3. The key is accessed 200 times per second during peak hours,
blocking the Redis main thread.
Fix plan:
1. Split the BigKey immediately:
shard "user:session:active" into 100 keys by user_id hash.
2. Change business code:
replace HGETALL with HSCAN and avoid reading all fields at once.
3. Configure Redis slow query alert: slowlog-log-slower-than 5000, 5ms.
4. Scan BigKeys regularly: run redis-cli --bigkeys once every day before dawn.
Token usage:
- 10 Haiku agents, Phase 1: 80k tokens
- 6 Haiku agents, Phase 2: 48k tokens
- 1 Opus agent, Phase 3: 12k tokens
- Total: 140k tokens, within budget
08. Save It as a Reusable Command
When workflow is running, you can enter the /workflows view,
select a run, and press s to save the script.
Save paths:
- Project-level:
.claude/commands/ - User-level:
~/.claude/commands/
~/.claude/projects/{PROJECT_NAME}/{SESSION_ID}/workflows
is the session internal record path.
It is not the right save path for reusable commands.
Recommended command form:
/<workflow-name>
/nginx-502-debug
/redis-bigkey-scan
Reference script:
// JACK-LI::PROVENANCE
// DOC-ID: 2026-CLAUDE-CODE-DYNAMIC-WORKFLOWS
// AUTH-SIG: 0x4E70186531BF792E
// SOURCE: https://jack-li.me
// CONTACT: [email protected]
export const meta = {
name: 'nginx-502-debug',
description: 'Nginx 502 troubleshooting workflow',
phases: [
{ title: 'Scan', detail: 'Scan Nginx logs' },
{ title: 'Check', detail: 'Check backend services' },
{ title: 'Verify', detail: 'Cross-check evidence' },
{ title: 'Report', detail: 'Combined analysis' },
],
}
phase('Scan')
const logs = await parallel(
nginxServers.map(server => () =>
agent(`Scan error.log on ${server}`, { model: 'haiku' })
)
)
phase('Check')
const services = await parallel(
backendServices.map(svc => () =>
agent(`Check status of ${svc}`, { model: 'haiku' })
)
)
phase('Verify')
const timeline = await agent('Cross-check timeline', { model: 'haiku' })
phase('Report')
const report = await agent('Analyze failure reason', { model: 'opus' })

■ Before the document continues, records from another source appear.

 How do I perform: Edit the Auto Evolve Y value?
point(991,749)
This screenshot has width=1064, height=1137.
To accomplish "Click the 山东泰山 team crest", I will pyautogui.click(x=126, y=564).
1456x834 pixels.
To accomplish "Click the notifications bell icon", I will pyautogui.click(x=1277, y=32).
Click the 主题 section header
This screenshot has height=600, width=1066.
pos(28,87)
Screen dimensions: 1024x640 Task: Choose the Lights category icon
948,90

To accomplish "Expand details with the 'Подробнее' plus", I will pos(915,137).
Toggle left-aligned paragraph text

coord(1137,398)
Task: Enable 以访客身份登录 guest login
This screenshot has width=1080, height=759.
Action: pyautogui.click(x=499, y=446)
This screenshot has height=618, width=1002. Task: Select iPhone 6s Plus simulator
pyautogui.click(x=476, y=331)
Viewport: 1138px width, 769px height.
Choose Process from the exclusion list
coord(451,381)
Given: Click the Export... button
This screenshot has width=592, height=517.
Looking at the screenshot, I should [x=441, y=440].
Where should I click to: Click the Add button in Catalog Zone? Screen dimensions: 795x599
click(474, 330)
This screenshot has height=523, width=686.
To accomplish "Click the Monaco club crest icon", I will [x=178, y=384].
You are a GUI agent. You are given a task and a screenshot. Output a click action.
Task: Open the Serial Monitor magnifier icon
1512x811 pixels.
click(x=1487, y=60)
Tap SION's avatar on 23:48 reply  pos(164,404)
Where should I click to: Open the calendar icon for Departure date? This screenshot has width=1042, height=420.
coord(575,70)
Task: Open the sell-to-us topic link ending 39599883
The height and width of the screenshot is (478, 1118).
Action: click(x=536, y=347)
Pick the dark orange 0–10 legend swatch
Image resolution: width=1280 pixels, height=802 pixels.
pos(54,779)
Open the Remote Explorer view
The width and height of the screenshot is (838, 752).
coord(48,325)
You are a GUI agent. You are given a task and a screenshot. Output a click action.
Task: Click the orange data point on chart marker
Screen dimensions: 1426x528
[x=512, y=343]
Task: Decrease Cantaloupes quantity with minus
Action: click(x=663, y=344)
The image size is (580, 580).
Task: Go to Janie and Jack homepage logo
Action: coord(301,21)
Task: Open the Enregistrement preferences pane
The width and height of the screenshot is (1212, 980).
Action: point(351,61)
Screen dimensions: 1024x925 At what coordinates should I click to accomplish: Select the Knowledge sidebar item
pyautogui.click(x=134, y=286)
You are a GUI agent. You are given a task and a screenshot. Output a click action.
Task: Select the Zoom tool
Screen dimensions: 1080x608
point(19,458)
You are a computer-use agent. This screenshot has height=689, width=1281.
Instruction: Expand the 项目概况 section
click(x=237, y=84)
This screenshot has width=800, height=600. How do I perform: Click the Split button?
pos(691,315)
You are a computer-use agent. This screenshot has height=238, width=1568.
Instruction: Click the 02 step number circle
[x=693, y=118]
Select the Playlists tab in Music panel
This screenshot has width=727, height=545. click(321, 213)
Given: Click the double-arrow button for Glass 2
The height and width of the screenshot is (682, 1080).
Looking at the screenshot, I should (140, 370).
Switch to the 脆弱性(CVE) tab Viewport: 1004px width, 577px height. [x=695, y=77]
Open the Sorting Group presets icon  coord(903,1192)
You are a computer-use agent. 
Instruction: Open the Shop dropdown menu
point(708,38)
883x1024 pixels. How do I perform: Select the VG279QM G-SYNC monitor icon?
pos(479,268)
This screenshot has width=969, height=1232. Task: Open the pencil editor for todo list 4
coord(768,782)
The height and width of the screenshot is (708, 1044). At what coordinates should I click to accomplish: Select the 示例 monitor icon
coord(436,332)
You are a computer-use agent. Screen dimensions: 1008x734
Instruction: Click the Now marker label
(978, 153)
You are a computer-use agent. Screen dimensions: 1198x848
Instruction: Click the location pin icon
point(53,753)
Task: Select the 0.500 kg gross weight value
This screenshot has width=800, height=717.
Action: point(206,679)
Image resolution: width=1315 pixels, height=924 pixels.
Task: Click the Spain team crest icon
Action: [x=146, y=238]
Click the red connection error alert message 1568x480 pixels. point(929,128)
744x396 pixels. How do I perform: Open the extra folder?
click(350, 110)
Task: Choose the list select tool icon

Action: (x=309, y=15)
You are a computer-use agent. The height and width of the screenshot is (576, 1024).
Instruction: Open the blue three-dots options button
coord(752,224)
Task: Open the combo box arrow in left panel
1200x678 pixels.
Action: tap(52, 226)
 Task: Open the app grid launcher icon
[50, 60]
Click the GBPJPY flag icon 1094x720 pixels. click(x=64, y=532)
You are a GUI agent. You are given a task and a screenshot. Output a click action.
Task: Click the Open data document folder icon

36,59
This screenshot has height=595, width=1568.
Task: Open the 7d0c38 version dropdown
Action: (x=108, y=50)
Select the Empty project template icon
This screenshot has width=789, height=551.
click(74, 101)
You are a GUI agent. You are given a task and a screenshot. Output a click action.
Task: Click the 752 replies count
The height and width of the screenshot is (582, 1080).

return { logs, services, timeline, report }
09. Small Summary
Dynamic Workflows are how Claude Code schedules many subagents. They fit large scans, migrations, and cross-checks.
- Scale: one workflow run can schedule dozens or hundreds of agents.
- Context saving: intermediate results stay in JavaScript variables and do not occupy the chat window.
- Reuse: after saving the script, call it directly next time and avoid extra token waste.
- Cost control: use Haiku for parallel scans and Opus for analysis, so token usage is predictable.